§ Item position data
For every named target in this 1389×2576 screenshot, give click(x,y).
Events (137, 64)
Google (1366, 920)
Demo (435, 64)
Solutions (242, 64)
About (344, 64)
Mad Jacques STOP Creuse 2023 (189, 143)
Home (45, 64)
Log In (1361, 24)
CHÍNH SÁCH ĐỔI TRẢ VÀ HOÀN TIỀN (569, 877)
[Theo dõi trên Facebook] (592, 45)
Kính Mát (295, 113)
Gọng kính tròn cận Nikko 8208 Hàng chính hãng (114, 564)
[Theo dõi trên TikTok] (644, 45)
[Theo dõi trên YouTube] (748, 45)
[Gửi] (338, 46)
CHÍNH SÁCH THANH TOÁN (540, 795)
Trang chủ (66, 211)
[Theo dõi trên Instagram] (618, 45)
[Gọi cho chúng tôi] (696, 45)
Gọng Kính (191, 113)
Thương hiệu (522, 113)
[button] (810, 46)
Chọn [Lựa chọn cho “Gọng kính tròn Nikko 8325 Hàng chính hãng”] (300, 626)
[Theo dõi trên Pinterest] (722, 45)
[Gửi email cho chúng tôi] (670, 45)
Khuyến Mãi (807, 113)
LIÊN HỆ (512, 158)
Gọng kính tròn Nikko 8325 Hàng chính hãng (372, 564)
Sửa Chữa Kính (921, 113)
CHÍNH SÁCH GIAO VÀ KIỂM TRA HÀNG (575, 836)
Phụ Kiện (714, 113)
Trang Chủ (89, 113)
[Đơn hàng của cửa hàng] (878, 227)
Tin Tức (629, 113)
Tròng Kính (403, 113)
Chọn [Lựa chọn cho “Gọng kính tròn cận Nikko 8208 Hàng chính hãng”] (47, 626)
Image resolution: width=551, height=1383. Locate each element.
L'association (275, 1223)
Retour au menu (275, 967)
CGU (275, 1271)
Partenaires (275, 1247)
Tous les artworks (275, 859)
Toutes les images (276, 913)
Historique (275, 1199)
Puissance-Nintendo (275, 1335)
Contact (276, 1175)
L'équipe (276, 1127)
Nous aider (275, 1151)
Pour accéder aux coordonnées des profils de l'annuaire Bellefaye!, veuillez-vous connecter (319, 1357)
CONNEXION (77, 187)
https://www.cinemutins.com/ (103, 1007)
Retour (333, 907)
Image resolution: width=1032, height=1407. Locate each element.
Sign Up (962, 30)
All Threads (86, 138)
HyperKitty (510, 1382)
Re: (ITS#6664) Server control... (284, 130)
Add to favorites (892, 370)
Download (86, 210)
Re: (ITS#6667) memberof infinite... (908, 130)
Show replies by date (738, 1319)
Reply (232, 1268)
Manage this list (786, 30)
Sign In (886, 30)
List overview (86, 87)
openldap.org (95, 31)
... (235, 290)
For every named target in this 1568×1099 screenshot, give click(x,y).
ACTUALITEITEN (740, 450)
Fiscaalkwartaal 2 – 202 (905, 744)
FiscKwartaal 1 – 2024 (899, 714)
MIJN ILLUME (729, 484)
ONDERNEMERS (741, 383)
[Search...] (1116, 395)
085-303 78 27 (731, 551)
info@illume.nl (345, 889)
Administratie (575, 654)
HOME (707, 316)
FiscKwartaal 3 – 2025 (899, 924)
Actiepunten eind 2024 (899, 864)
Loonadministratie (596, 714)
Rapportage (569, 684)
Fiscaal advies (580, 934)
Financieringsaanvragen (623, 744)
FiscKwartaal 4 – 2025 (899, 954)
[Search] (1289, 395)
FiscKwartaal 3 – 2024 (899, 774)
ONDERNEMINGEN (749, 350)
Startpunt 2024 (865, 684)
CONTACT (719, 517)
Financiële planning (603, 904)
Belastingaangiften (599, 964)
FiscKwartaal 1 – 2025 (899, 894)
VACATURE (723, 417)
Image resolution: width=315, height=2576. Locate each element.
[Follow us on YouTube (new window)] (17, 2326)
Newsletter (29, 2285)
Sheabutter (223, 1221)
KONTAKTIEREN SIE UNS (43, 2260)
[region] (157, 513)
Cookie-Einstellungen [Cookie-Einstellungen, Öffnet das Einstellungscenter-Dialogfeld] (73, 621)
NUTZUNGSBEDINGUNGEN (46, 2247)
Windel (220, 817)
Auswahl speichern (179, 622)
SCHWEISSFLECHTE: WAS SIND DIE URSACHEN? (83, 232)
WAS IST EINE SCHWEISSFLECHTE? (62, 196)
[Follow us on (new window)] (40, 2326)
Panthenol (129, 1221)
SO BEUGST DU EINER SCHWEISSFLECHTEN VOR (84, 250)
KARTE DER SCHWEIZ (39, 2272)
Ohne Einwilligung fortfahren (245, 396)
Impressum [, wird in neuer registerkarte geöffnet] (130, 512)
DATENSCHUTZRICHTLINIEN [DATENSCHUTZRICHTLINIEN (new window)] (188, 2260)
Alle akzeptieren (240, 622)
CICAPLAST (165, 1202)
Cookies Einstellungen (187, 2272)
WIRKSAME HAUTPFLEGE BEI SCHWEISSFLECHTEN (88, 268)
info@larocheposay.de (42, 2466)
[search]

§ GIVEN EXERCISE
Rewrite all of the data above, replacing "Theo dõi trên" with "Follow on" wherever it occurs and leaving everything else unchanged.

§ THE RESPONSE
For every named target in this 1389×2576 screenshot, give click(x,y).
Events (137, 64)
Google (1366, 920)
Demo (435, 64)
Solutions (242, 64)
About (344, 64)
Mad Jacques STOP Creuse 2023 (189, 143)
Home (45, 64)
Log In (1361, 24)
CHÍNH SÁCH ĐỔI TRẢ VÀ HOÀN TIỀN (569, 877)
[Follow on Facebook] (592, 45)
Kính Mát (295, 113)
Gọng kính tròn cận Nikko 8208 Hàng chính hãng (114, 564)
[Follow on TikTok] (644, 45)
[Follow on YouTube] (748, 45)
[Gửi] (338, 46)
CHÍNH SÁCH THANH TOÁN (540, 795)
Trang chủ (66, 211)
[Follow on Instagram] (618, 45)
[Gọi cho chúng tôi] (696, 45)
Gọng Kính (191, 113)
Thương hiệu (522, 113)
[button] (810, 46)
Chọn [Lựa chọn cho “Gọng kính tròn Nikko 8325 Hàng chính hãng”] (300, 626)
[Follow on Pinterest] (722, 45)
[Gửi email cho chúng tôi] (670, 45)
Khuyến Mãi (807, 113)
LIÊN HỆ (512, 158)
Gọng kính tròn Nikko 8325 Hàng chính hãng (372, 564)
Sửa Chữa Kính (921, 113)
CHÍNH SÁCH GIAO VÀ KIỂM TRA HÀNG (575, 836)
Phụ Kiện (714, 113)
Trang Chủ (89, 113)
[Đơn hàng của cửa hàng] (878, 227)
Tin Tức (629, 113)
Tròng Kính (403, 113)
Chọn [Lựa chọn cho “Gọng kính tròn cận Nikko 8208 Hàng chính hãng”] (47, 626)
Image resolution: width=551, height=1383. Locate each element.
L'association (275, 1223)
Retour au menu (275, 967)
CGU (275, 1271)
Partenaires (275, 1247)
Tous les artworks (275, 859)
Toutes les images (276, 913)
Historique (275, 1199)
Puissance-Nintendo (275, 1335)
Contact (276, 1175)
L'équipe (276, 1127)
Nous aider (275, 1151)
Pour accéder aux coordonnées des profils de l'annuaire Bellefaye!, veuillez-vous connecter (319, 1357)
CONNEXION (77, 187)
https://www.cinemutins.com/ (103, 1007)
Retour (333, 907)
Image resolution: width=1032, height=1407. Locate each element.
Sign Up (962, 30)
All Threads (86, 138)
HyperKitty (510, 1382)
Re: (ITS#6664) Server control... (284, 130)
Add to favorites (892, 370)
Download (86, 210)
Re: (ITS#6667) memberof infinite... (908, 130)
Show replies by date (738, 1319)
Reply (232, 1268)
Manage this list (786, 30)
Sign In (886, 30)
List overview (86, 87)
openldap.org (95, 31)
... (235, 290)
For every named target in this 1568×1099 screenshot, give click(x,y).
ACTUALITEITEN (740, 450)
Fiscaalkwartaal 2 – 202 (905, 744)
FiscKwartaal 1 – 2024 (899, 714)
MIJN ILLUME (729, 484)
ONDERNEMERS (741, 383)
[Search...] (1116, 395)
085-303 78 27 (731, 551)
info@illume.nl (345, 889)
Administratie (575, 654)
HOME (707, 316)
FiscKwartaal 3 – 2025 (899, 924)
Actiepunten eind 2024 (899, 864)
Loonadministratie (596, 714)
Rapportage (569, 684)
Fiscaal advies (580, 934)
Financieringsaanvragen (623, 744)
FiscKwartaal 4 – 2025 (899, 954)
[Search] (1289, 395)
FiscKwartaal 3 – 2024 (899, 774)
ONDERNEMINGEN (749, 350)
Startpunt 2024 (865, 684)
CONTACT (719, 517)
Financiële planning (603, 904)
Belastingaangiften (599, 964)
FiscKwartaal 1 – 2025 (899, 894)
VACATURE (723, 417)
Image resolution: width=315, height=2576. Locate each element.
[Follow us on YouTube (new window)] (17, 2326)
Newsletter (29, 2285)
Sheabutter (223, 1221)
KONTAKTIEREN SIE UNS (43, 2260)
[region] (157, 513)
Cookie-Einstellungen [Cookie-Einstellungen, Öffnet das Einstellungscenter-Dialogfeld] (73, 621)
NUTZUNGSBEDINGUNGEN (46, 2247)
Windel (220, 817)
Auswahl speichern (179, 622)
SCHWEISSFLECHTE: WAS SIND DIE URSACHEN? (83, 232)
WAS IST EINE SCHWEISSFLECHTE? (62, 196)
[Follow us on (new window)] (40, 2326)
Panthenol (129, 1221)
SO BEUGST DU EINER SCHWEISSFLECHTEN VOR (84, 250)
KARTE DER SCHWEIZ (39, 2272)
Ohne Einwilligung fortfahren (245, 396)
Impressum [, wird in neuer registerkarte geöffnet] (130, 512)
DATENSCHUTZRICHTLINIEN [DATENSCHUTZRICHTLINIEN (new window)] (188, 2260)
Alle akzeptieren (240, 622)
CICAPLAST (165, 1202)
Cookies Einstellungen (187, 2272)
WIRKSAME HAUTPFLEGE BEI SCHWEISSFLECHTEN (88, 268)
info@larocheposay.de (42, 2466)
[search]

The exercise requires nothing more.